WORK ORDER: What you return should be every line of the material, unchanged.

STUDY MATERIAL:
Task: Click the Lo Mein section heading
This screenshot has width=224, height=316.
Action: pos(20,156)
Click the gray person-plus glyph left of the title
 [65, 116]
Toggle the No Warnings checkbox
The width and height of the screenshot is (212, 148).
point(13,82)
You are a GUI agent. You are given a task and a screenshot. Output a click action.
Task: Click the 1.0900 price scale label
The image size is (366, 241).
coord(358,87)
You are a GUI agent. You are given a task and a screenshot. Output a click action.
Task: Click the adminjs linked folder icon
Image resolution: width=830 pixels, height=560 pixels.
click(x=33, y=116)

RESPONSE AREA:
Task: Click the Lo Mein section heading
This screenshot has width=224, height=316.
Action: pos(20,156)
Click the gray person-plus glyph left of the title
 [65, 116]
Toggle the No Warnings checkbox
The width and height of the screenshot is (212, 148).
point(13,82)
You are a GUI agent. You are given a task and a screenshot. Output a click action.
Task: Click the 1.0900 price scale label
The image size is (366, 241).
coord(358,87)
You are a GUI agent. You are given a task and a screenshot. Output a click action.
Task: Click the adminjs linked folder icon
Image resolution: width=830 pixels, height=560 pixels.
click(x=33, y=116)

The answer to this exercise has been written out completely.